>>>>>
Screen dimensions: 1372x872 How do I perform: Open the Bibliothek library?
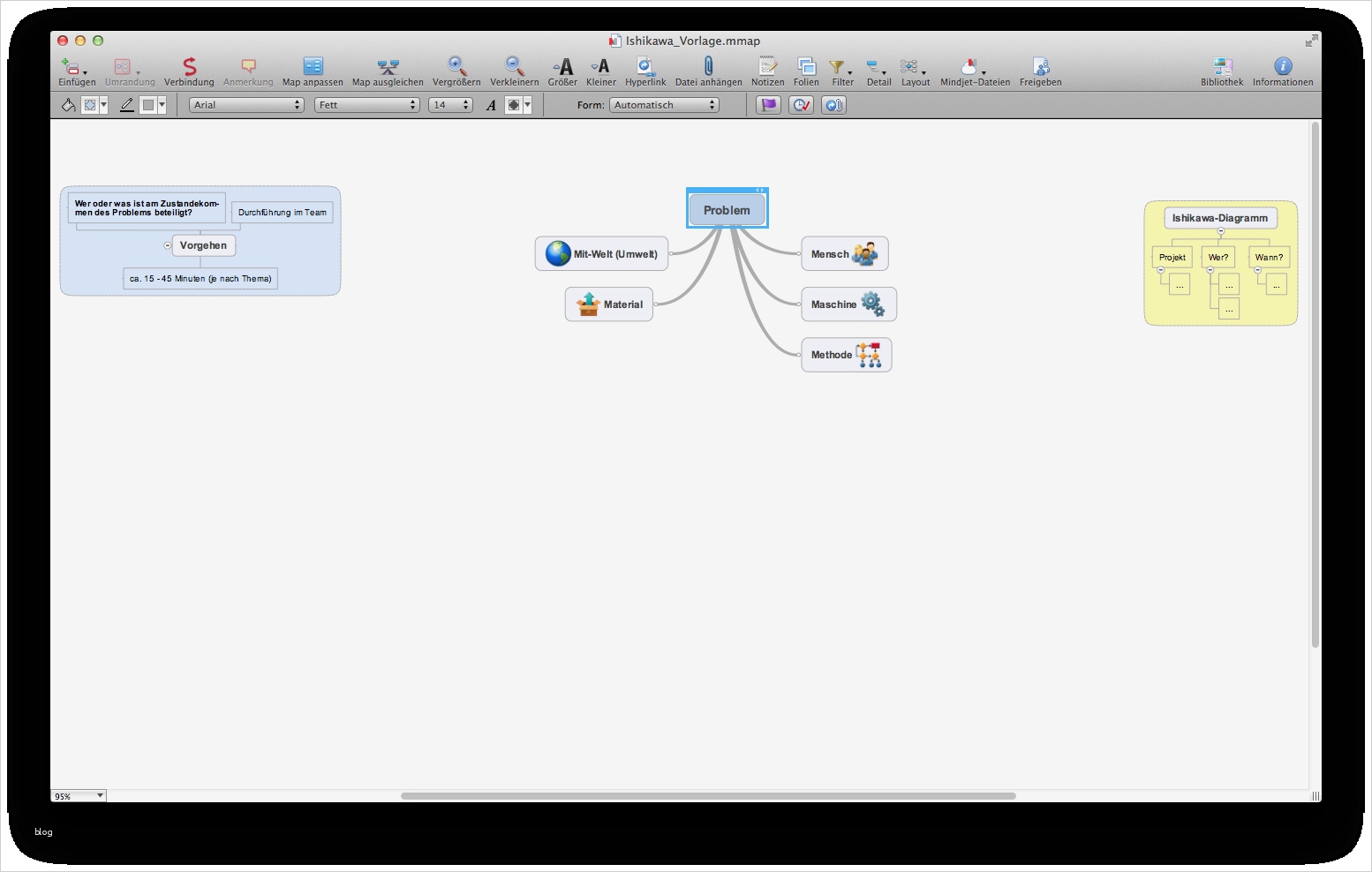(1222, 71)
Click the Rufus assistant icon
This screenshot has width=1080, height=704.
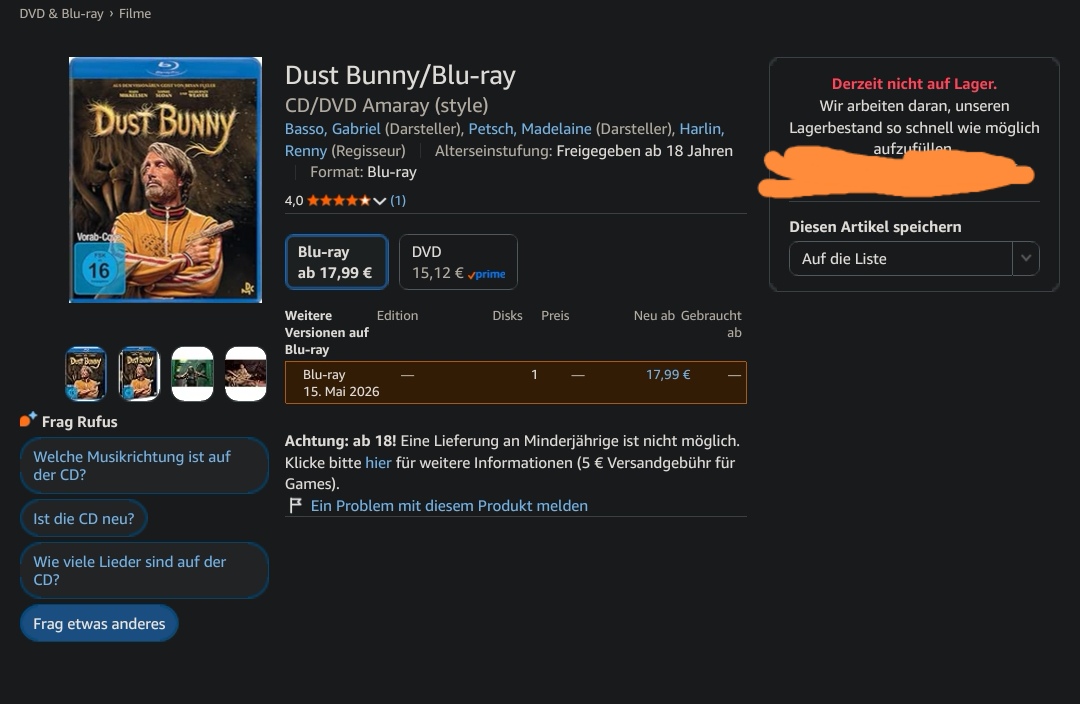point(28,420)
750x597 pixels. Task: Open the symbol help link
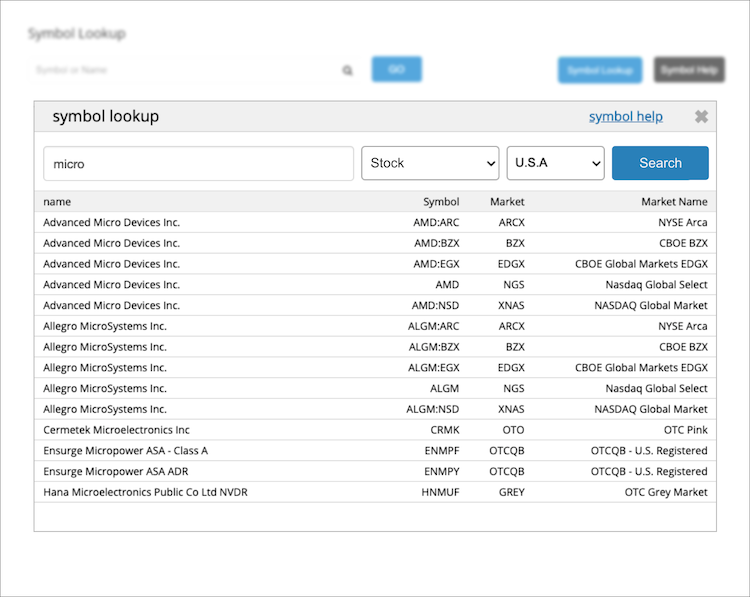click(625, 117)
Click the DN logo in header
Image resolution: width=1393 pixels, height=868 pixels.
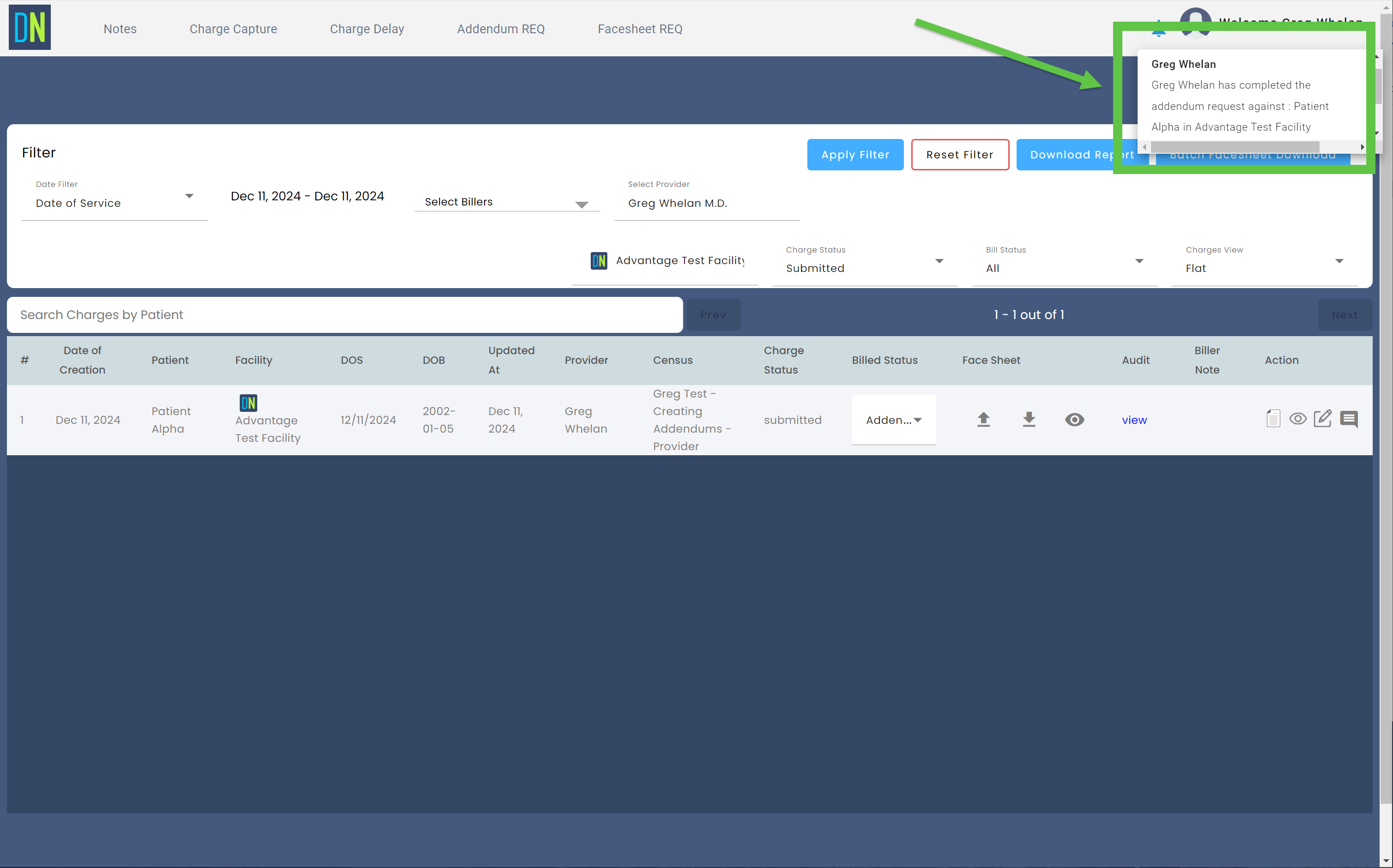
<<<<<
Give again the stretch from the line containing "Click the Rufus assistant icon" through the end of the material, switching "icon" to "button" and changing nothing else. Leave the pictures out of the answer.

Click the Rufus assistant button
This screenshot has width=1080, height=704.
point(28,420)
750x597 pixels. Task: Open the symbol help link
click(625, 117)
Click the DN logo in header
Image resolution: width=1393 pixels, height=868 pixels.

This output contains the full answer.